The Executive Director of the Cocoa Research Institute of Ghana (CRIG), Dr. Francis Padi, has justified the contribution of cocoa farming towards promoting agroforestry and carbon footprint reduction in Africa and beyond. 

Dr. Padi disclosed this during a working visit of a team of officials from the European Union (EU) responsible for monitoring the implementation of trade and environmental regulations.

He explained that since its inception in 1938, CRIG has extensively researched into cocoa, alongside tree crops like coffee, shea, cashew and cola; and provided impressive findings that have supported the cultivation of cocoa in a socially and environmentally sustainable manner in the country. 

He indicated that as a research institute specialised in agronomy, entomology, plant breeding, pathology and new products development; the institute’s core mandate focuses primarily on the integration of agroforestry in mainstream cocoa farming with the overall goal of ensuring sustainable use of the ecosystem.

‘Satellite images of Ghana support the massive contribution of cocoa farming to agroforestry because cocoa farming drives a number of environmental co-benefits, significantly sequestration carbon emissions.

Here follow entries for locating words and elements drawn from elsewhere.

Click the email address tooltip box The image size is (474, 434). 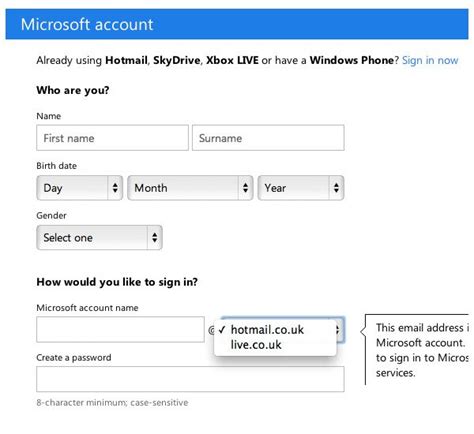417,350
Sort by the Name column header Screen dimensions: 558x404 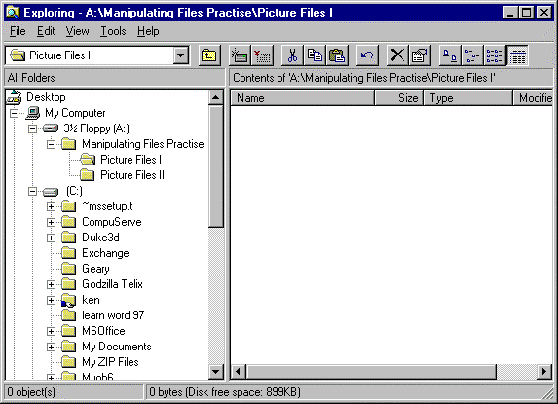click(x=303, y=98)
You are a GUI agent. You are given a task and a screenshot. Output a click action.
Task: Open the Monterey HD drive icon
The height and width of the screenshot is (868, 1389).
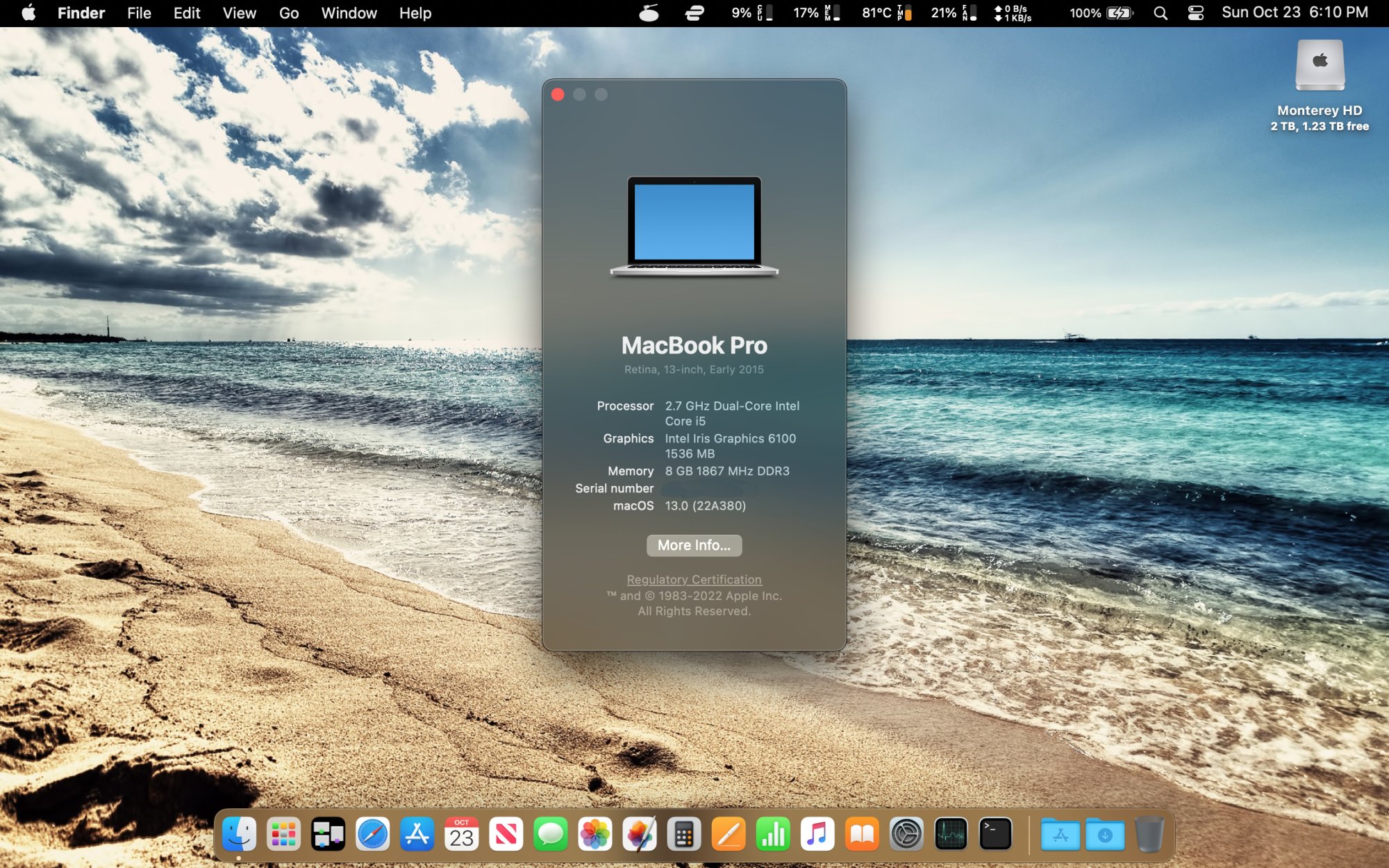click(x=1320, y=67)
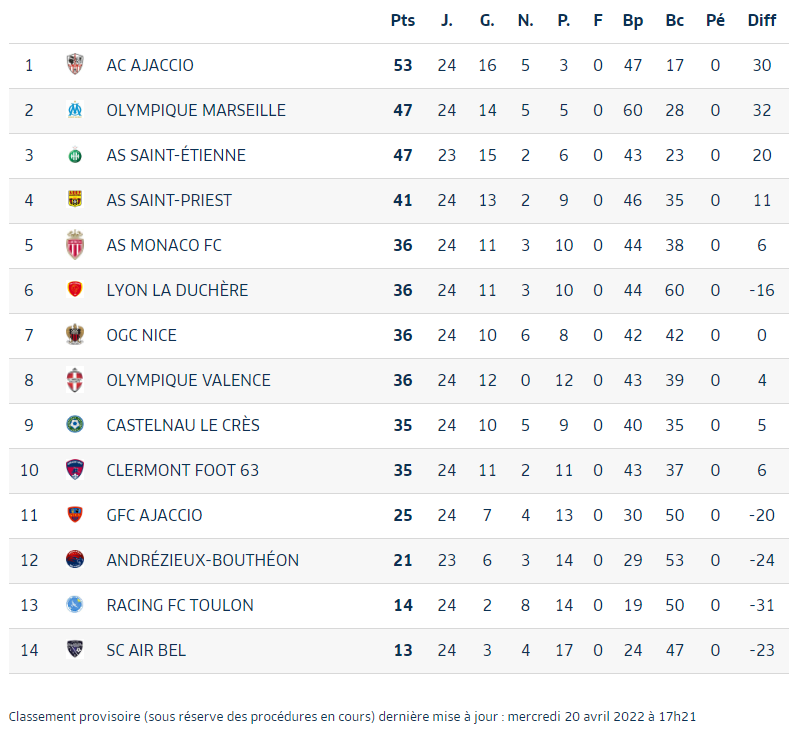Viewport: 797px width, 734px height.
Task: Select the OGC Nice crest
Action: pos(75,334)
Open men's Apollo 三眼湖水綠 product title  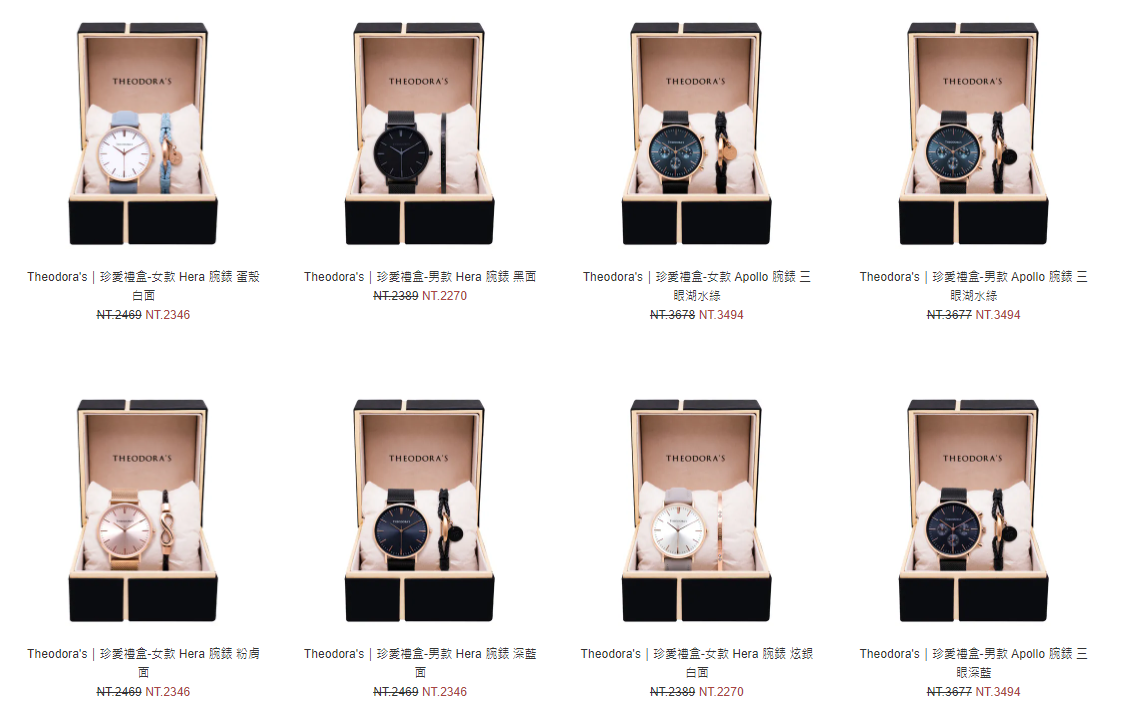click(973, 286)
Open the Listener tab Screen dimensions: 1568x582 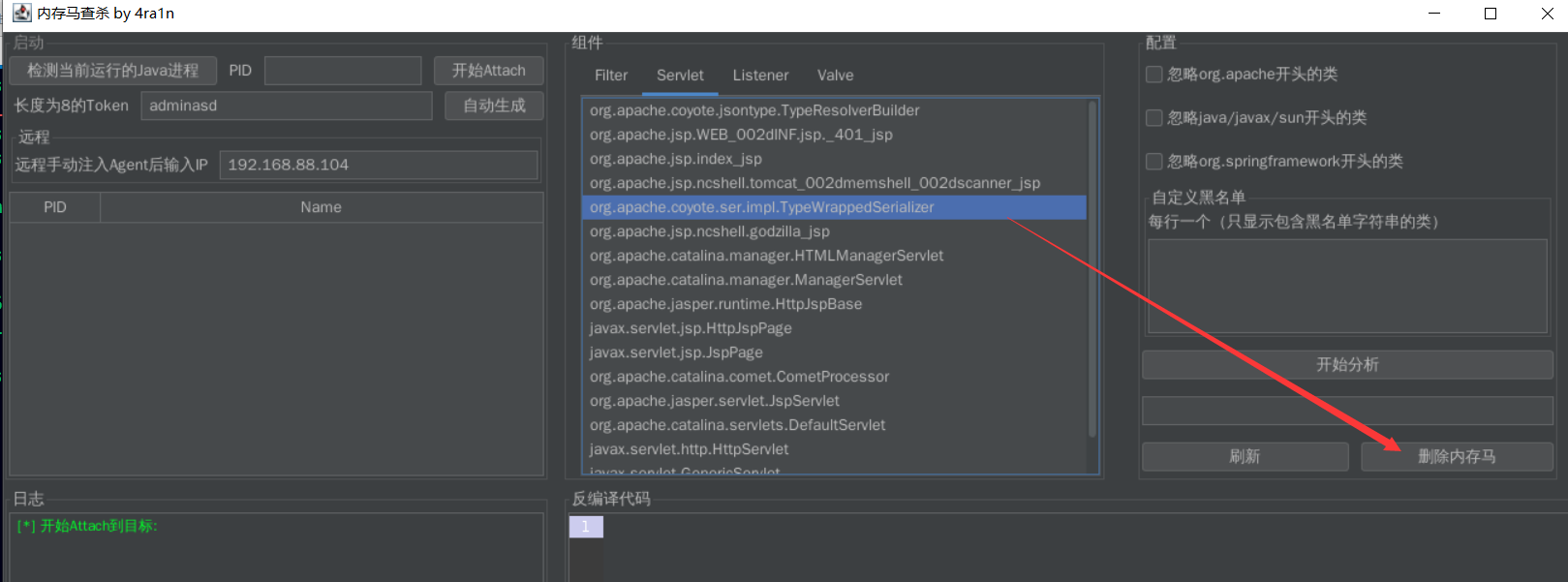pos(760,76)

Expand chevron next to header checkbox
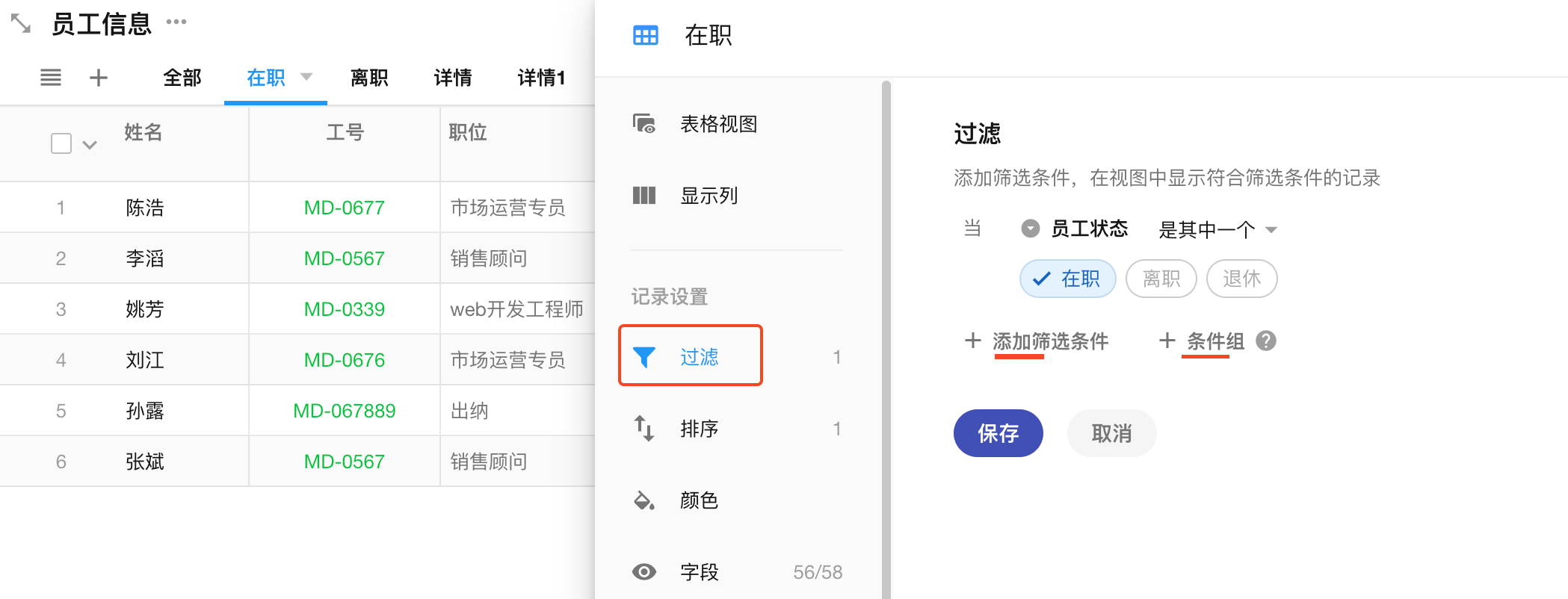click(x=90, y=145)
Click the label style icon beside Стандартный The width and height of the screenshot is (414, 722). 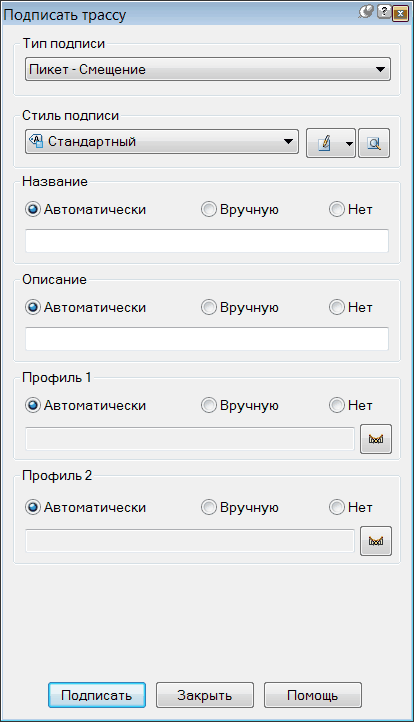[36, 140]
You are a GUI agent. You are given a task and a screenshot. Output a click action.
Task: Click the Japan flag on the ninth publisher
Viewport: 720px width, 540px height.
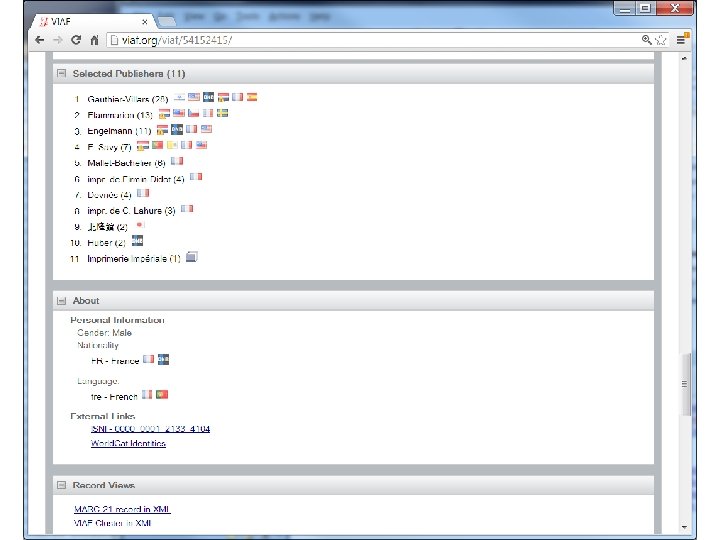(x=140, y=225)
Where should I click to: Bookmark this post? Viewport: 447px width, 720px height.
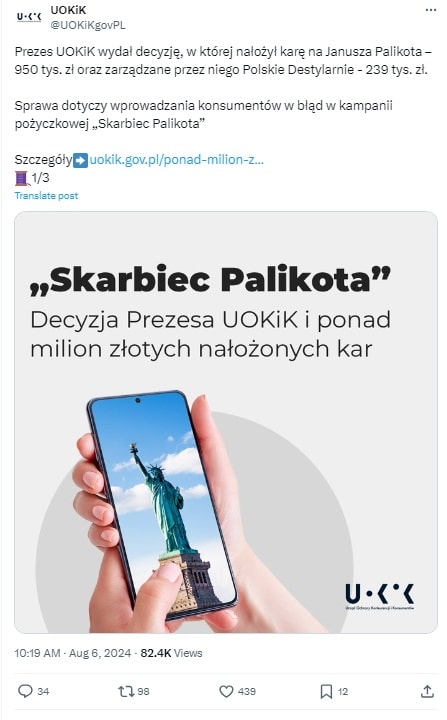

When you view these satellite images, you realise that most of the areas covered with greenery, are areas where cocoa farming is rife and in such zones, eco-tourism is said to thrive and promote biodiversity’, he said.

The CRIG boss said his outfit would continue to influence the implementation of good agronomic practices through farmer sensitisation to help farmers to improve productivity levels while promoting high quality of cocoa beans that meet international standards.

Mr Regis Neritan, leader of the EU delegation, commended the institute for its groundbreaking research and innovation laurels. He said COCOBOD has a commendable strategy for cocoa sustainability that deserves to be showcased to major stakeholders and international legislators for consideration when making laws that affect the welfare of cocoa producers.

Mr Neritan expressed the EU's is readiness to support in the issue of fair pricing if Ghana and Ivory Coast through the Ghana Cote d’Ivoire Cocoa Initiative  are able to provide accurate data on their social and environmental sustainability strides to support a valid case for increased cocoa pricing on the international market.

He reiterated the need for enhanced dialogue and consultations to help make COCOBOD's sustainability strategy more relevant to international policy. 

The delegation used the opportunity to tour selected CRIG cocoa farms to acquaint themselves with some field activities. Other facilities of the institute were also toured by the team.